» Records to use

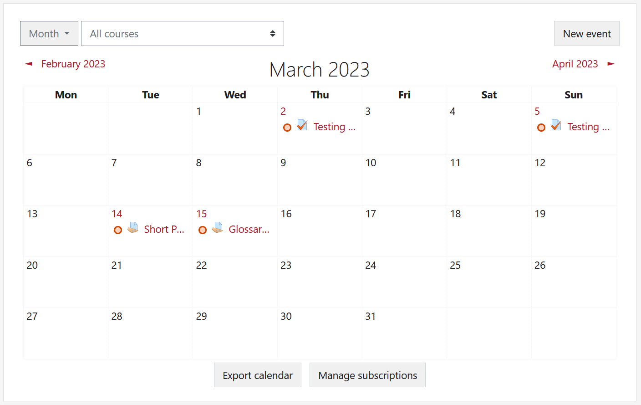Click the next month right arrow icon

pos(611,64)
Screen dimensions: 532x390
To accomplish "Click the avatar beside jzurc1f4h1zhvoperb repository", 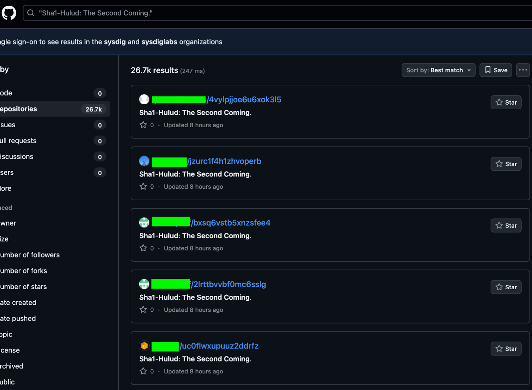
---
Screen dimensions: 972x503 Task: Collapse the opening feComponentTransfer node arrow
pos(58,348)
...
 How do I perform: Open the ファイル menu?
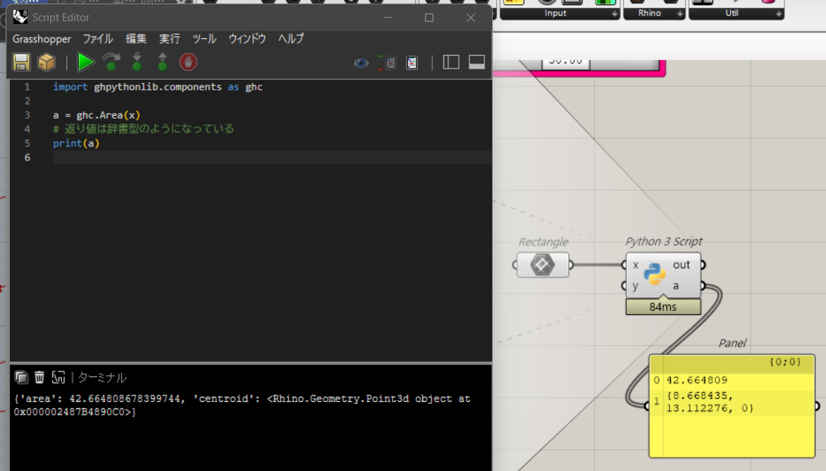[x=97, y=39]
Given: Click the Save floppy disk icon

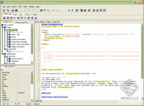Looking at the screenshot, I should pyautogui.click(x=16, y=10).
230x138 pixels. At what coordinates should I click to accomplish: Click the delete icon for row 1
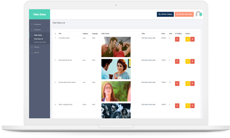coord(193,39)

» Direction
Express everything in the listing from the line containing "Given: Click the Save floppy disk icon" down to the line containing "coord(193,39)", both included, as a two-column CSV with the columns text and answer. Give one row per entry, put each field in quotes, replace line breaks with spaces, and leave out the pictures.

» Written answer
text,answer
"Given: Click the Save floppy disk icon","Looking at the screenshot, I should pyautogui.click(x=16, y=10)."
"230x138 pixels. At what coordinates should I click to accomplish: Click the delete icon for row 1","coord(193,39)"